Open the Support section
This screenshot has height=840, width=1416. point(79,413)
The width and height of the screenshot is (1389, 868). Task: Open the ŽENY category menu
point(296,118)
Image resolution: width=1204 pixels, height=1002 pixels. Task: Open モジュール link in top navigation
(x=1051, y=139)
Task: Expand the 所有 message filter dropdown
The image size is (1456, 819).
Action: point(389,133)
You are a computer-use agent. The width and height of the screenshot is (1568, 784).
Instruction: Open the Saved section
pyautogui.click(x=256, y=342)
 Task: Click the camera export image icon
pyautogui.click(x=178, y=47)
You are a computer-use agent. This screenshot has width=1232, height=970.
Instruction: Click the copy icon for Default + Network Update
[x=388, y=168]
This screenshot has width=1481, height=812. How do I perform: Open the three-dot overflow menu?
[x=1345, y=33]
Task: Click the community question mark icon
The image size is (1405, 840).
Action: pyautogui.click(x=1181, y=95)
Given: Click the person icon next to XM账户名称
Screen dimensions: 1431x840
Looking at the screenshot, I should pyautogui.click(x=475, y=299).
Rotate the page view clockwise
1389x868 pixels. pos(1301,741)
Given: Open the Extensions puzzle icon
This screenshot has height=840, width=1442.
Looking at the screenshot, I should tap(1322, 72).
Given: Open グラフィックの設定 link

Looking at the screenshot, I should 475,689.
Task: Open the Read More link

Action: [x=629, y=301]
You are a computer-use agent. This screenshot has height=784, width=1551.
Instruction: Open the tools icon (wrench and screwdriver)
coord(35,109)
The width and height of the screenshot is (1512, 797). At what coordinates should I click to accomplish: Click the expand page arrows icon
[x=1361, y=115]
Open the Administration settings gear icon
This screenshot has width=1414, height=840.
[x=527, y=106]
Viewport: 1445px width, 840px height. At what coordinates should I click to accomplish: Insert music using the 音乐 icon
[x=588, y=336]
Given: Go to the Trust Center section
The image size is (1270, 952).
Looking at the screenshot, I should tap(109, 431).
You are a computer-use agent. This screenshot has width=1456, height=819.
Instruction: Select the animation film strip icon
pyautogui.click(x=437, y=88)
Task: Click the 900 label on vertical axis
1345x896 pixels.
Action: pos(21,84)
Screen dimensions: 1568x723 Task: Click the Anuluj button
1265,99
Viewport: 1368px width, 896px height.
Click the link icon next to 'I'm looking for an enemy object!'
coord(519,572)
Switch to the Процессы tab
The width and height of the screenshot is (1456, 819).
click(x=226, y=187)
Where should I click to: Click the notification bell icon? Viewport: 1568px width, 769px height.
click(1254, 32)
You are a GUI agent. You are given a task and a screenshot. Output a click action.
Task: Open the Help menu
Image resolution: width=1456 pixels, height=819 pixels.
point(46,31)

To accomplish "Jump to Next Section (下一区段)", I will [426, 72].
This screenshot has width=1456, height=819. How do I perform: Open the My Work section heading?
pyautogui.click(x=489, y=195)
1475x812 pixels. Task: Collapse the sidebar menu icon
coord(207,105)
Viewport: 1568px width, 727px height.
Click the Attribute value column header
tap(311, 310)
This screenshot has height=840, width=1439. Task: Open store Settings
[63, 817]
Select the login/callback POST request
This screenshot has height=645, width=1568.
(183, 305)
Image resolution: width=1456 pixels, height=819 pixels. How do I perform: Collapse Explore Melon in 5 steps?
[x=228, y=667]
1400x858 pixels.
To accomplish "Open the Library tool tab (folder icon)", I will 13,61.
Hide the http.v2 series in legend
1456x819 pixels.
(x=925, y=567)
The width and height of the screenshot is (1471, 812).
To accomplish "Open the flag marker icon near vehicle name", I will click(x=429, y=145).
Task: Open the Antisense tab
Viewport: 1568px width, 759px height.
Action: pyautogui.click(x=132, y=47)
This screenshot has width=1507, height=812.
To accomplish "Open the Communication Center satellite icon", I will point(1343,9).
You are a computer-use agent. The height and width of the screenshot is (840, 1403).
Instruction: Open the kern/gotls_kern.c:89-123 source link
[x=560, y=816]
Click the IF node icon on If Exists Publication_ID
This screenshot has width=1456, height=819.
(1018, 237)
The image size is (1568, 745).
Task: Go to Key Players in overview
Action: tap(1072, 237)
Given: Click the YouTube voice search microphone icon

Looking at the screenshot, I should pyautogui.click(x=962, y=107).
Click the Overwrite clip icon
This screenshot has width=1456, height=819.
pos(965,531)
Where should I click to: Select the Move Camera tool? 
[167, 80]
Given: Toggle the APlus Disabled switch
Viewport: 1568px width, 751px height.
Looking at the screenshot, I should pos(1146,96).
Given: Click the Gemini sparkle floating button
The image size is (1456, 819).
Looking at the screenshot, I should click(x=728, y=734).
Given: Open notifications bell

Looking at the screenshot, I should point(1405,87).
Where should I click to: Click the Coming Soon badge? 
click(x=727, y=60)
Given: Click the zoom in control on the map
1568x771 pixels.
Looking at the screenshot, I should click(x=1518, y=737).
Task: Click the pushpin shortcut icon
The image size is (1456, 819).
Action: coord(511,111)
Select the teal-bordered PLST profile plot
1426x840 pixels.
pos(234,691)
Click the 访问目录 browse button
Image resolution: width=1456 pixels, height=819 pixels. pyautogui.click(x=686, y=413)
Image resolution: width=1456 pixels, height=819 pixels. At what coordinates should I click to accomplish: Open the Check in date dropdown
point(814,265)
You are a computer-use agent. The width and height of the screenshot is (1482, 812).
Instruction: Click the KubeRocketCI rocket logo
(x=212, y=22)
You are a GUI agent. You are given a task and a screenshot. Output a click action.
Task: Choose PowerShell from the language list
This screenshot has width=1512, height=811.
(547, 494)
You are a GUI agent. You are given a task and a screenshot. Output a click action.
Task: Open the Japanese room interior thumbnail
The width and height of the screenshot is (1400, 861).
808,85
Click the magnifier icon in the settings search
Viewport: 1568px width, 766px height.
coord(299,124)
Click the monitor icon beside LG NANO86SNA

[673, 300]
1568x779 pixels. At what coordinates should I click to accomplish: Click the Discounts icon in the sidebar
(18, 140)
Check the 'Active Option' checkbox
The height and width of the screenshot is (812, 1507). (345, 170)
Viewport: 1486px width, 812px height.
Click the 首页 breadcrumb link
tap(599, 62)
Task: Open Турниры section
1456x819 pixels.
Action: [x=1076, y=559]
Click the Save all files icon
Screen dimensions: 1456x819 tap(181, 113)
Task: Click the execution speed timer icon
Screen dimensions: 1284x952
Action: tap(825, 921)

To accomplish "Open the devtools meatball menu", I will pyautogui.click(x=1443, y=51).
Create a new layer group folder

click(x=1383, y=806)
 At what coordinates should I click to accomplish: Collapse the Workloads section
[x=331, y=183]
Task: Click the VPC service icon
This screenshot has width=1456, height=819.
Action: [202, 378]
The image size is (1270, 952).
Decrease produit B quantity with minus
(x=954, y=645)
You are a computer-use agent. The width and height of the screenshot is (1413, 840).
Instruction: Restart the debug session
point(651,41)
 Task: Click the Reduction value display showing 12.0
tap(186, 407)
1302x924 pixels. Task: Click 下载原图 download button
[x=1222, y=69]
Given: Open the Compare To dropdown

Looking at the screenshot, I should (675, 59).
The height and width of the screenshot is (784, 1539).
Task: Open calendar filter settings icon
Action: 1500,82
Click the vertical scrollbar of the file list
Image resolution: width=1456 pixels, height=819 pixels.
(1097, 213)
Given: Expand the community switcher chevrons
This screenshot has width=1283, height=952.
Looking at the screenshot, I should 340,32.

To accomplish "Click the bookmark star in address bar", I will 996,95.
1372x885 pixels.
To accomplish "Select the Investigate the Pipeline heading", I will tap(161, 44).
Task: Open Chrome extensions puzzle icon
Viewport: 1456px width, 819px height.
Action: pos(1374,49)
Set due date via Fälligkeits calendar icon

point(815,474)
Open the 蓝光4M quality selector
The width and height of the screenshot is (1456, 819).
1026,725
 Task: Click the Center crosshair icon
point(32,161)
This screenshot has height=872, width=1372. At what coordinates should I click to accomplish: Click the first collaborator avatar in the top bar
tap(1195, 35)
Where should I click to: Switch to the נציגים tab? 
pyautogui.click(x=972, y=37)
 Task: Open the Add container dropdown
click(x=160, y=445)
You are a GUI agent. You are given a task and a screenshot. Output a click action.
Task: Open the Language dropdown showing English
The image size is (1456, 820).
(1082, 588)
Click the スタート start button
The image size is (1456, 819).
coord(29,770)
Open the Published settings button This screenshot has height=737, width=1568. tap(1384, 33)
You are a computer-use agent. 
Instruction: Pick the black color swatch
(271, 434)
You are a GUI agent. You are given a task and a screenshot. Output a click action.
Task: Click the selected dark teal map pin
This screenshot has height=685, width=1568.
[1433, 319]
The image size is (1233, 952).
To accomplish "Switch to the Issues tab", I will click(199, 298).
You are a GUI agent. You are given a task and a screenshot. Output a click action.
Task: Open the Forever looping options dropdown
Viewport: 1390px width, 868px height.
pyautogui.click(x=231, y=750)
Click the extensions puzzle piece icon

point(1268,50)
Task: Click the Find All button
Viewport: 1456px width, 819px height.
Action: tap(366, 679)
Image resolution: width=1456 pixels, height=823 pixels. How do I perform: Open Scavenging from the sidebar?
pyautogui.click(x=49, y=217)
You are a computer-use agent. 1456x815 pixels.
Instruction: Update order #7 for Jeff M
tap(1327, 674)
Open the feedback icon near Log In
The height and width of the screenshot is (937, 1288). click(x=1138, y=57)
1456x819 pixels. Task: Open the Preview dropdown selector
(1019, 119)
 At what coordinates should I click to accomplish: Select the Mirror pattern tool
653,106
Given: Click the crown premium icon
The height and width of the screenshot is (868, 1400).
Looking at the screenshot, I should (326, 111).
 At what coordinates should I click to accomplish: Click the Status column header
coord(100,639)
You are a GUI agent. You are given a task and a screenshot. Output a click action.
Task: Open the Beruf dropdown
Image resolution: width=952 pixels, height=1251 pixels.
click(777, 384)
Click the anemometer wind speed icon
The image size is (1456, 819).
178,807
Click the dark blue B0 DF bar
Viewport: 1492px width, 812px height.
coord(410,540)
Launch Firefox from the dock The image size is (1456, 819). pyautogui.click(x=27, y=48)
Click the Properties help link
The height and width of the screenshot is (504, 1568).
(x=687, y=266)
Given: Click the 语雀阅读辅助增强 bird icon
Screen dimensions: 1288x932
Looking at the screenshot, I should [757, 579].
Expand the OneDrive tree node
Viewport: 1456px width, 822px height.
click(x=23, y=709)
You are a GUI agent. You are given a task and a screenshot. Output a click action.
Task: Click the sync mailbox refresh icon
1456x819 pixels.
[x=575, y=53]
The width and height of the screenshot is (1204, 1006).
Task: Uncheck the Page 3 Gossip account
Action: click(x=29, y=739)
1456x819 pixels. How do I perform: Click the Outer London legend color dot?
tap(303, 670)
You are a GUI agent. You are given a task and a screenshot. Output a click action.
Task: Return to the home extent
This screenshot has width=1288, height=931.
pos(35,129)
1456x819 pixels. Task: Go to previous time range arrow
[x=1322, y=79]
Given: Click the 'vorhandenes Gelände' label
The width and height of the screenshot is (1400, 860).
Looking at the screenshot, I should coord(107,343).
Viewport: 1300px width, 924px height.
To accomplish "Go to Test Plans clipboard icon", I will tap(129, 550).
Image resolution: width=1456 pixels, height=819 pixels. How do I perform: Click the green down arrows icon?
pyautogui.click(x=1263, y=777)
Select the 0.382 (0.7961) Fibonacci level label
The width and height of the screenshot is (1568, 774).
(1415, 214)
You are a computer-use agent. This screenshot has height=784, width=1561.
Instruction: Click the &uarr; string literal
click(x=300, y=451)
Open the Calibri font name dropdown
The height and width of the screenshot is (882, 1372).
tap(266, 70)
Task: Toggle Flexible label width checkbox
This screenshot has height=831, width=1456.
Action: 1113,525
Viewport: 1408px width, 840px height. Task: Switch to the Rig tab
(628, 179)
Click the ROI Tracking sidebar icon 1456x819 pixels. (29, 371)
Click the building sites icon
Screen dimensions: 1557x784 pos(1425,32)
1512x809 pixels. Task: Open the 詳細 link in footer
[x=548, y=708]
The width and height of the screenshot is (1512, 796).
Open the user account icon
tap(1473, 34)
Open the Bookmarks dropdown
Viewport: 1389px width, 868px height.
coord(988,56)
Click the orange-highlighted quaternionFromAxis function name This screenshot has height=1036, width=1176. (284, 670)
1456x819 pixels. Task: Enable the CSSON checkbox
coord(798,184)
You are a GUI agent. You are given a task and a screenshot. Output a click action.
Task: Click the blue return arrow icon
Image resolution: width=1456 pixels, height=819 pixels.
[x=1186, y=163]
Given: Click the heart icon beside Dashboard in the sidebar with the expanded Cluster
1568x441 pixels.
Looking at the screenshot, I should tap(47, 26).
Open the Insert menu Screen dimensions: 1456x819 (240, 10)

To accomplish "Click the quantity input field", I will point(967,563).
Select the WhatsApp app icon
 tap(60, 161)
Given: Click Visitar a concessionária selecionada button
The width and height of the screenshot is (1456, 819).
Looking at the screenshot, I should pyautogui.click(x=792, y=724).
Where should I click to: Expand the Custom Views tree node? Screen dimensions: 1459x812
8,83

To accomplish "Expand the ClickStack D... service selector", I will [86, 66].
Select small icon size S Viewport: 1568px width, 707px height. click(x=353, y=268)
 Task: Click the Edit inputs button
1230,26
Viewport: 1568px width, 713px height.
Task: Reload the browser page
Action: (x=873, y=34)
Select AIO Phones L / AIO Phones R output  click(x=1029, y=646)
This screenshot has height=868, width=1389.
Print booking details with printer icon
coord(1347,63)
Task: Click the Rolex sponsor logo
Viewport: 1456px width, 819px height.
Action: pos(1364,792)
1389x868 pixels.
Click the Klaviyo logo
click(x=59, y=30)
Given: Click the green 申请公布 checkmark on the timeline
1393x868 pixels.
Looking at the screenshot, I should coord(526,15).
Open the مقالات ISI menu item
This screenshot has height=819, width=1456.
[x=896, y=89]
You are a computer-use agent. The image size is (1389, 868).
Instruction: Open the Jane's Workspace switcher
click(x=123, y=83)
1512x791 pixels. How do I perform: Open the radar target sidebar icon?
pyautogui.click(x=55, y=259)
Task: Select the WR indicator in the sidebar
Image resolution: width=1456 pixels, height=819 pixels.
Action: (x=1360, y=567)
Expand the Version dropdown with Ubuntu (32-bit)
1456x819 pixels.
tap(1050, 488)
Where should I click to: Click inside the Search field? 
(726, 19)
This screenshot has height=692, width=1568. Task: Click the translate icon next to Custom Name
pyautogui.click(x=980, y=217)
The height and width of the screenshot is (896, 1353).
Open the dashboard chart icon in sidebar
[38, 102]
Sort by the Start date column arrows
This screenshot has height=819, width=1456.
---
Which lines above contain the word "label"? Show each of them.

Task: Click the 900 label on vertical axis
Given: Click the 'vorhandenes Gelände' label
Select the 0.382 (0.7961) Fibonacci level label
Task: Toggle Flexible label width checkbox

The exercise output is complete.